In yesterday’s post, “My 7 Favorite Practices for Engineering the Good Life,” I included a curveball of sorts—right at the end. Chase down fear.
While all seven have been game changers, that one claims the pinnacle. The fact is, it’s the hardest one to embrace time and again, but it’s never ceased to move my life forward in very clear, tangible ways. Still, every time I have to talk myself through the same process.… How can I possibly take on something this substantial? What am I thinking? That one’s just too big, too complicated, too ambitious. This time, surely, you’ve overstretched, Sisson.
But in that moment I remind myself that those feelings don’t drive the bus for me. They won’t be the ones doing the work to make a vision happen (they never are). A stronger, bolder, more adept self-concept will be leading the charge. Because that’s what formidable challenges call for. If I want something big, resisting fear will keep me from it every time. If, on the other hand, I can bluntly tell fear, “You’ve met your match,” suddenly the game looks much different.
When we take on a significant health goal, when we’re staring down what it can take to lose 100 pounds or run a half marathon or beat back an autoimmune disorder or start what will be a new life or lifestyle, it can seem like meeting the impossible. A stronger person, a better person, a more disciplined person might do this, we think.
But not a different person, I’d add. It’s simply time to tap a dimension of self that already exists, listening to the inner voice that says with all the daring of an 8-year-old on a dirt bike, it’s go time.
In the moment of gazing down a long, steep trail from those handlebars, you have a choice about how to see yourself. It’s much the same as when you face any challenge—a snarling predator or life and limb emergency, but the choice might feel more automatic then…and for good reason.
Researchers have identified something called the “self-enhancement bias,” a pattern in the human psyche that naturally moves the needle of our self valuation toward the positive. It describes a range of behaviors that sway our confidence contrary to what an empirical assessment might suggest about our present abilities or willingness.

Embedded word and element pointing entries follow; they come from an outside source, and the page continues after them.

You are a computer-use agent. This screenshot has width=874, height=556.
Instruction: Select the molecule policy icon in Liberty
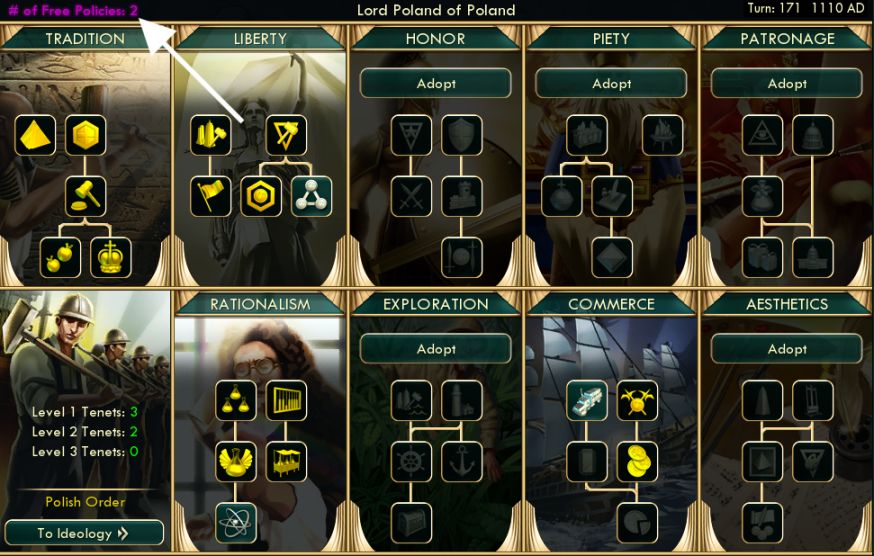pos(312,196)
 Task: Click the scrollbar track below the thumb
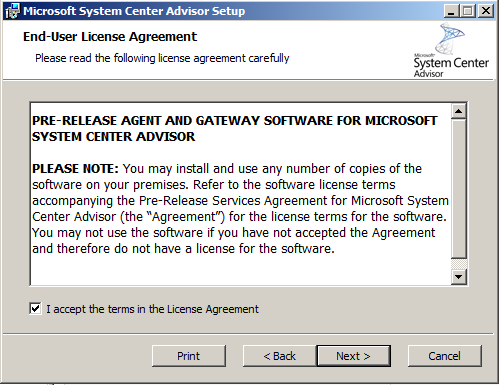tap(459, 264)
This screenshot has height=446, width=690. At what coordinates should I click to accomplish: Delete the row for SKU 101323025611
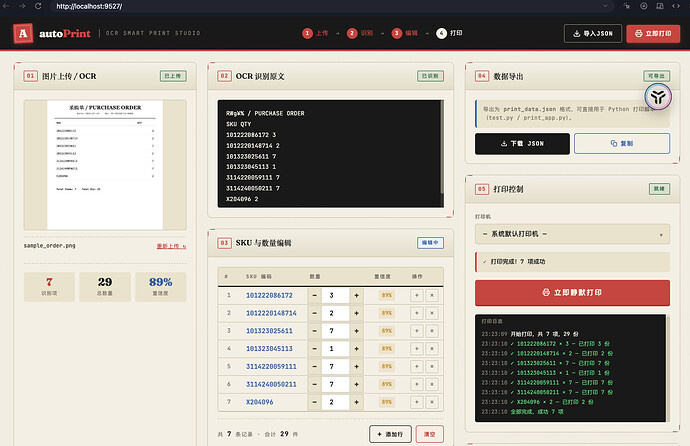tap(432, 331)
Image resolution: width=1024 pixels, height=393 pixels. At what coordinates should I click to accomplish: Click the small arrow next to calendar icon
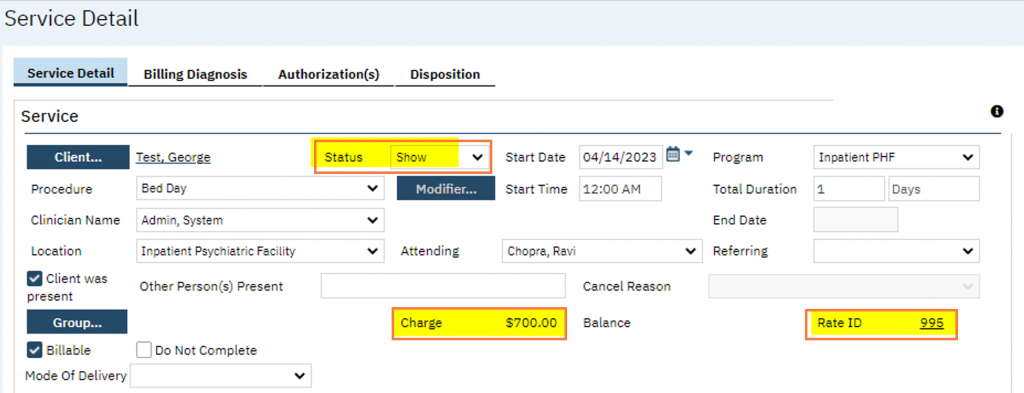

And its evolutionary logic moves us. We feel emboldened to take a bigger risk, a greater chance than we might otherwise take if we sat in front of a pro and con list. Greater risk could mean greater danger, but it could also mean greater benefit. Audacity only had to help just enough to be adaptive, and the social (and mating) status advantage would’ve been an undeniably powerful factor in the cost-benefit analysis—not necessarily to the individual in the moment but to the overall evolutionary picture. (PDF)
Of course, the ethics of small band society and the ultimate threat of death or dismemberment likely kept this instinct in check. Bravado is different than confidence, and bravery looks decidedly different than foolhardiness. I’ll admit it’s an urge we need to use carefully and consciously.
Still, I think there’s something essential here that often gets missed. It’s easy to spend so much time focused on the negative self-talk—the social, cultural and familial layers of baggage some of us carry—that we lose sight of what’s innate in us, the power that exists untapped.
What if we could get quiet enough to let that old, gutsy instinct rise to the surface? What if we could learn to listen to its message, feel its energy? Trust that it courses through us, too? What if we could imagine that this instinct can move us beyond the limitations of what has been true for us in the past? What if we could get out of the way and let it do the work of enhancing our own self-efficacy? What if we could retrieve the emboldened self, believe it, and put it in the driver’s seat toward our goals?
I’m not saying that substantial change doesn’t depend on the regular practice of sensical tactics, scientifically rooted strategy. We want a new life, we have to live new details. But as I mentioned above, we may also need to live out of a new belief—and a lot more nerve.
Can we harness this peripheral primal tendency? If we feel too distanced from it by the sediment of experience, can we reconnect with it—to see ourselves in a bigger way, a broader story? It may just be that reclaiming this drive will be what cracks the parameters that have unnecessarily defined us and what we feel is possible.
Thanks for reading, everybody. Have a good end to the week.